▸ **Selected passage**:
*** Block opens ***

Happens occasionally. Causes: (1) AI company launched new infrastructure not yet in docs, (2) Bot uses proxy/CDN temporarily (rare), (3) Documentation lag (company updated infrastructure but hasn't published new ranges). Response: Don't immediately block on first failure. Use graduated response (see section above). If persistent failures from specific IP, manually investigate (reverse DNS lookup, contact AI company). Long-term: Combine IP verification with other signals (behavioral analysis, user agent details) for holistic bot validation.
Can I rely solely on DNS reverse lookup without IP range verification?
Yes, if ASN matches and DNS is properly configured. DNS verification is more reliable for bots without published IP ranges (Perplexity, smaller crawlers). Advantages: Works when ranges unavailable, harder to spoof (requires DNS control). Disadvantages: Adds latency (DNS query per request—mitigate with caching), some IPs lack reverse DNS. Best practice: Use DNS lookup as primary method when IP ranges unavailable, cache results aggressively (24h TTL).

*** Block closes ***

▸ **Exercises to complete**:
**A)** Return the part of the bot verification FAQ starting at "Happens occasionally. Causes: (1)" and ending at "holistic bot validation.".
**B)** Translate this sentence from the bot verification FAQ into French: "Can I rely solely on DNS reverse lookup without IP range verification?"
**C)** Answer these questions using the bot verification FAQ:
(i) What TTL does it recommend for caching DNS lookup results?
(ii) Which bot does it name as having no published IP ranges?
(iii) What two steps does it suggest for manually investigating persistent failures from a specific IP?

▸ **Data records**:
*** Block opens ***

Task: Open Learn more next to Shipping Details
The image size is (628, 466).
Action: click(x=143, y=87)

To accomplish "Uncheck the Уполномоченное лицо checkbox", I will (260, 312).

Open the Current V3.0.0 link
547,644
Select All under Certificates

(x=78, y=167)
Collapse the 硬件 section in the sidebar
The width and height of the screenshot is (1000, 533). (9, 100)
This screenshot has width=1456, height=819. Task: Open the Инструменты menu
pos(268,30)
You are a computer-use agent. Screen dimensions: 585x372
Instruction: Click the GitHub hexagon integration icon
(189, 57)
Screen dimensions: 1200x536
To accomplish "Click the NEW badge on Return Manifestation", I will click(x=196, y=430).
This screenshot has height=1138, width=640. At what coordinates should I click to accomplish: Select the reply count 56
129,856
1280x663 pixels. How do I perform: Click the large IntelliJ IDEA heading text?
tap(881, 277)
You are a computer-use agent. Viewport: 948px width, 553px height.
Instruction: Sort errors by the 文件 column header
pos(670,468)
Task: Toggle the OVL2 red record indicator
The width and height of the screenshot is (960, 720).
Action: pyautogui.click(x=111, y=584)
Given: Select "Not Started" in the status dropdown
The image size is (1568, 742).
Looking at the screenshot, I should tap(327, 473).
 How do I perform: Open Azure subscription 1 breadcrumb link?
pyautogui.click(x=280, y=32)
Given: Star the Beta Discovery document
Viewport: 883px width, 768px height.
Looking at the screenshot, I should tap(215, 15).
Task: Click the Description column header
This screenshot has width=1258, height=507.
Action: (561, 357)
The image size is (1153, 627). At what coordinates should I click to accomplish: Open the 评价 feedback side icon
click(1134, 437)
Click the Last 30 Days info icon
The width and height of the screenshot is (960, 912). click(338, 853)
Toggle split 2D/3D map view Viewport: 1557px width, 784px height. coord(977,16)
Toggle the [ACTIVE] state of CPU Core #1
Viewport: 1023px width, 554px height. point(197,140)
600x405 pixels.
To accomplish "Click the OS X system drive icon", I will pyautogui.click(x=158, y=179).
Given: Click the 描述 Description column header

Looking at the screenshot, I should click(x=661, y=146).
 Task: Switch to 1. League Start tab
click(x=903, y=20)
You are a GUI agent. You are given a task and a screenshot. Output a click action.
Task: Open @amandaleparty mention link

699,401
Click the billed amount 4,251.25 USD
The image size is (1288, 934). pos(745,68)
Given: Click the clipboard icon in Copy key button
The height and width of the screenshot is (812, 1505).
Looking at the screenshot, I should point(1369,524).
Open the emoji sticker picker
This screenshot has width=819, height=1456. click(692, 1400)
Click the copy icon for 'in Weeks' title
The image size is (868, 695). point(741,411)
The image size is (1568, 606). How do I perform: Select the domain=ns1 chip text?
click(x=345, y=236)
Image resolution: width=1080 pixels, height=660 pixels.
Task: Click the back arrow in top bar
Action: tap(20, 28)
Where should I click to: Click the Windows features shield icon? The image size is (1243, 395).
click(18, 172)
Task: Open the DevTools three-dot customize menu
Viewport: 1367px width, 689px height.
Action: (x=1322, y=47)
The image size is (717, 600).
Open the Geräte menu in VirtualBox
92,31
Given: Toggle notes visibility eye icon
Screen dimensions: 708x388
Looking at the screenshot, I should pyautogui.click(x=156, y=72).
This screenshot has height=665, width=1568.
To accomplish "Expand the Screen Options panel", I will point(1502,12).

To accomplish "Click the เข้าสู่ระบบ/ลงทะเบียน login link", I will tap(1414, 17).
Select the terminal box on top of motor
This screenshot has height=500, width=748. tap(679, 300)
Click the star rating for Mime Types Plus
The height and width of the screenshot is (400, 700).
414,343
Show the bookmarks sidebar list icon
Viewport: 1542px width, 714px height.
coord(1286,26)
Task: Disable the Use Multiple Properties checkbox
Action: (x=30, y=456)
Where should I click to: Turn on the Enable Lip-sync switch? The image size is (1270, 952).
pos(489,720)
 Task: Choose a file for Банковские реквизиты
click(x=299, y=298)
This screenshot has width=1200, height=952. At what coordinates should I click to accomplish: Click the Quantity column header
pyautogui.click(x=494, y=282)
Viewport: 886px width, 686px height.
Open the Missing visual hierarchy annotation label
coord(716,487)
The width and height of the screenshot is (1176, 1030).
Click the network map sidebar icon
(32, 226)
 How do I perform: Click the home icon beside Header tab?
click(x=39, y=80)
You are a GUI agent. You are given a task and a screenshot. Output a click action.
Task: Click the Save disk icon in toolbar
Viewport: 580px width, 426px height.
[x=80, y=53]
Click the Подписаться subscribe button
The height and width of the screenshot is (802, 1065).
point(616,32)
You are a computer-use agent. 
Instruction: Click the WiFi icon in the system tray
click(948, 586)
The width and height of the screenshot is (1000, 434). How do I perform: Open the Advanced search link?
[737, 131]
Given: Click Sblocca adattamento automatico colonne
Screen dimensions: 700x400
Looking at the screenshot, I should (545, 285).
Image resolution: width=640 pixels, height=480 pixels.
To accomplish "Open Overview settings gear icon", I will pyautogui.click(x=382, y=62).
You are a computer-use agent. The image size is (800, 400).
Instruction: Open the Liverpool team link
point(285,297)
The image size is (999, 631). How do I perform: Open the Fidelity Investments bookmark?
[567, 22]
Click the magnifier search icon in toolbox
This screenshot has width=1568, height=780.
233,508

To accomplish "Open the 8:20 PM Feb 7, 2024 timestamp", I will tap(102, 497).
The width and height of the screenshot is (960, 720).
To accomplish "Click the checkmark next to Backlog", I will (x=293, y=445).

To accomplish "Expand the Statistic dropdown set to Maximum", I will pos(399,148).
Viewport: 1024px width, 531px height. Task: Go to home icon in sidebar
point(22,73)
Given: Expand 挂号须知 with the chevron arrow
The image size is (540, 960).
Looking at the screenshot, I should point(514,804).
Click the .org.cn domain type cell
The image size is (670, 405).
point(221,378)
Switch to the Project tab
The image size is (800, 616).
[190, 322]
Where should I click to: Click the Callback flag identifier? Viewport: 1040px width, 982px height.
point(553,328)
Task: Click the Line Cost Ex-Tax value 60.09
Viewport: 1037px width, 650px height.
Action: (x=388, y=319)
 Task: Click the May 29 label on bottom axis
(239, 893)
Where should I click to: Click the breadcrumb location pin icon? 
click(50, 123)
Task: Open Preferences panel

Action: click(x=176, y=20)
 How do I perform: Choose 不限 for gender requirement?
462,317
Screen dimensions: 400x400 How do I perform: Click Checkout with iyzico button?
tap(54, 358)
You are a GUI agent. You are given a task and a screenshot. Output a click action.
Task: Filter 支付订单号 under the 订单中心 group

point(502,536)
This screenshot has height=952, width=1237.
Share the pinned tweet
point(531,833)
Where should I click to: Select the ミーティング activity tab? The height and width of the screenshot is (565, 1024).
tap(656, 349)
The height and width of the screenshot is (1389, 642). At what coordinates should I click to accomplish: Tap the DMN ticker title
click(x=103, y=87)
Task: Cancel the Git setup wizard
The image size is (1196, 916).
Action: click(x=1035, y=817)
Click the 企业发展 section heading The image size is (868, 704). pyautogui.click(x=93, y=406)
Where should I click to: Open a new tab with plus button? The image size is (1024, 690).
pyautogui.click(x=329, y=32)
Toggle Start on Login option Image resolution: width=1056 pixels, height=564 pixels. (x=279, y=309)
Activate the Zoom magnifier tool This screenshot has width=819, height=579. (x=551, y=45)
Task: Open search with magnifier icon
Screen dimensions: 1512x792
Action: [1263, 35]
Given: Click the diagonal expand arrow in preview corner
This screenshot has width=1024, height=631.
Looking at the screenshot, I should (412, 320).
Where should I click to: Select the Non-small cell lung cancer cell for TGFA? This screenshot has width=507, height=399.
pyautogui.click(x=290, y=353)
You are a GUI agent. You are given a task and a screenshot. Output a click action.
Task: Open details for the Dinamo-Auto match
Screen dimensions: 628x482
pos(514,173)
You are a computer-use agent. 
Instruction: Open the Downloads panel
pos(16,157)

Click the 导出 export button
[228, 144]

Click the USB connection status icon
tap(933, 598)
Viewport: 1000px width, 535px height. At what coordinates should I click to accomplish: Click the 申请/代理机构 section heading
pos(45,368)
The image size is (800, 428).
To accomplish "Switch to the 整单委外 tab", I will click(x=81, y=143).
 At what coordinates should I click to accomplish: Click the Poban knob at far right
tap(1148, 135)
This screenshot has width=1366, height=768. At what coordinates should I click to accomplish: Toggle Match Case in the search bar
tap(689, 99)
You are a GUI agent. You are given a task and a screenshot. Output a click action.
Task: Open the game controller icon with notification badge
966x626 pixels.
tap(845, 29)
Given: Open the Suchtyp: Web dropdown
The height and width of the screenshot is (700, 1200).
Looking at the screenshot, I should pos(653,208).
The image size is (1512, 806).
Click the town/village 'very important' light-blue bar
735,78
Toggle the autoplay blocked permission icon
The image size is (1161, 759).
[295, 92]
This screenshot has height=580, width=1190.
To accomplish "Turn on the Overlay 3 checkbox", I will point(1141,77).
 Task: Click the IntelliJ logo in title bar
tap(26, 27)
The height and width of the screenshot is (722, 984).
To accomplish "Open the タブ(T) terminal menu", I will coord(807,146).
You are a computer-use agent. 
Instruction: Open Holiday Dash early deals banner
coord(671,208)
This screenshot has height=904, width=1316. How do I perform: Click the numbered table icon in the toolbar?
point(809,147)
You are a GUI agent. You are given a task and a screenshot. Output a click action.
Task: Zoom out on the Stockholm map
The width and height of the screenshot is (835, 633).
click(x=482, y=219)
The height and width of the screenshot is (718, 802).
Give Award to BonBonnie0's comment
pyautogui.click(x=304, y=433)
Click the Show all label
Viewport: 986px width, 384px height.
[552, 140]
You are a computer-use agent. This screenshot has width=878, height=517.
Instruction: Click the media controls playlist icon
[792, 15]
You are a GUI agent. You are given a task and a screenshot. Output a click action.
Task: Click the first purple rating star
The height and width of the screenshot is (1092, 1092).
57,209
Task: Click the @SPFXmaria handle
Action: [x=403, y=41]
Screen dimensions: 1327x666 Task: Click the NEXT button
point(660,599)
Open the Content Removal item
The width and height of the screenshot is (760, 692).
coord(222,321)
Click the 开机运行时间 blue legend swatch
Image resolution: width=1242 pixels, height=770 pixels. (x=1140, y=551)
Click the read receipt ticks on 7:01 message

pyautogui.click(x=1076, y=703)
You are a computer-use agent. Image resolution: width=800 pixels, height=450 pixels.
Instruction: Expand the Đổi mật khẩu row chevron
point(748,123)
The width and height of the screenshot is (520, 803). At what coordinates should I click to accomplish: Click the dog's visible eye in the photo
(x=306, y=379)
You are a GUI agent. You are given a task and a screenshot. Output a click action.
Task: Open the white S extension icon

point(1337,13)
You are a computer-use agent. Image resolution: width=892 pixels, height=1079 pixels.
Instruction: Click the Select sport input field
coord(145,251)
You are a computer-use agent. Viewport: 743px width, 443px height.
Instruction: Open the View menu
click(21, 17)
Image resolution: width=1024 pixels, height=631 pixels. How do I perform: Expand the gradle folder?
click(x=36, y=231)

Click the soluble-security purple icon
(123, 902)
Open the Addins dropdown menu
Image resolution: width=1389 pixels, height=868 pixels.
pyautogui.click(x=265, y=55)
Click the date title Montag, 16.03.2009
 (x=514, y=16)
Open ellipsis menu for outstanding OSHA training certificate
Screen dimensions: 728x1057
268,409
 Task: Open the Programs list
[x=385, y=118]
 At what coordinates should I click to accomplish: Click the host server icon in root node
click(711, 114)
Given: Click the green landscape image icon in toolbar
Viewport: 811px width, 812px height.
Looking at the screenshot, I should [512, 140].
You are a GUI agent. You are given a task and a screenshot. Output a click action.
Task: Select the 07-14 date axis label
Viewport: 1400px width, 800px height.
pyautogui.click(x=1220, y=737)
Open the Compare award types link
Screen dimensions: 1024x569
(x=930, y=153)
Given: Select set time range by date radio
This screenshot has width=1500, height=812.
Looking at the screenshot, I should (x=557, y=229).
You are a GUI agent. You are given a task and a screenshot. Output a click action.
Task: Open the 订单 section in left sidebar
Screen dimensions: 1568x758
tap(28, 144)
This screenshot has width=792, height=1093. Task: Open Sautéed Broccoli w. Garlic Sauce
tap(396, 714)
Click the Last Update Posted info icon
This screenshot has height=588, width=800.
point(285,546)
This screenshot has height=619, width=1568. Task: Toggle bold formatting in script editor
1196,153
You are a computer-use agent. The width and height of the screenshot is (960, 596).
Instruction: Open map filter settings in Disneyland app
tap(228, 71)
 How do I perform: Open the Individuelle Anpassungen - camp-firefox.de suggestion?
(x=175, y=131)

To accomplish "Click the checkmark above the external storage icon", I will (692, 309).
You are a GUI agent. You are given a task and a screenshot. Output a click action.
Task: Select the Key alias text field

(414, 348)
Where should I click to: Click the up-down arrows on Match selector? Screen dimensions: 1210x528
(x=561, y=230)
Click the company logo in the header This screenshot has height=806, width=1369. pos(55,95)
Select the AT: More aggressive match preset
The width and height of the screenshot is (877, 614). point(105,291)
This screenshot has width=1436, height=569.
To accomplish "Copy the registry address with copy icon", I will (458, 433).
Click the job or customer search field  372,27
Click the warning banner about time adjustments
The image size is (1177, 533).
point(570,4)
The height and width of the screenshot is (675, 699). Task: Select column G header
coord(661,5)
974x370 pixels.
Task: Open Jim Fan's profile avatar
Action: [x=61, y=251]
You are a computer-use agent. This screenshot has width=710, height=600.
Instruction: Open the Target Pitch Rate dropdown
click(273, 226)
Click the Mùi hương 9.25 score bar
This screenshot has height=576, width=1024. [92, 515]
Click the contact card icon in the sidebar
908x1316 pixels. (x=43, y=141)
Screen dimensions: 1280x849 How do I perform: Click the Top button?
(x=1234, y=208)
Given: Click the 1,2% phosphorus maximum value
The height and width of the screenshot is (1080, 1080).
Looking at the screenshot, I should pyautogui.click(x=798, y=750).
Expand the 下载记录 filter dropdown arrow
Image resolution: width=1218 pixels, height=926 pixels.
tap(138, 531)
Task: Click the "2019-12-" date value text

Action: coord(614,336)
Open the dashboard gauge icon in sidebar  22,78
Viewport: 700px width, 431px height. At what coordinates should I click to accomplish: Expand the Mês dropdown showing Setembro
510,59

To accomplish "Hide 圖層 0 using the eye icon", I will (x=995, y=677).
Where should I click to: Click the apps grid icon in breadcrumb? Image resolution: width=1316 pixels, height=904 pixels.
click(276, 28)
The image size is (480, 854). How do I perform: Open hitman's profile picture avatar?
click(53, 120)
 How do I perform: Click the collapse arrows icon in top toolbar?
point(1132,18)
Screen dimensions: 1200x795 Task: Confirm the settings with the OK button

*** Block closes ***

▸ **Expected results**:
**A)**
Happens occasionally. Causes: (1) AI company launched new infrastructure not yet in docs, (2) Bot uses proxy/CDN temporarily (rare), (3) Documentation lag (company updated infrastructure but hasn't published new ranges). Response: Don't immediately block on first failure. Use graduated response (see section above). If persistent failures from specific IP, manually investigate (reverse DNS lookup, contact AI company). Long-term: Combine IP verification with other signals (behavioral analysis, user agent details) for holistic bot validation.

**B)** Puis-je me fier uniquement à la recherche DNS inversée sans vérification des plages d'adresses IP ?

**C)**
(i) 24h.
(ii) Perplexity.
(iii) A reverse DNS lookup and contacting the AI company.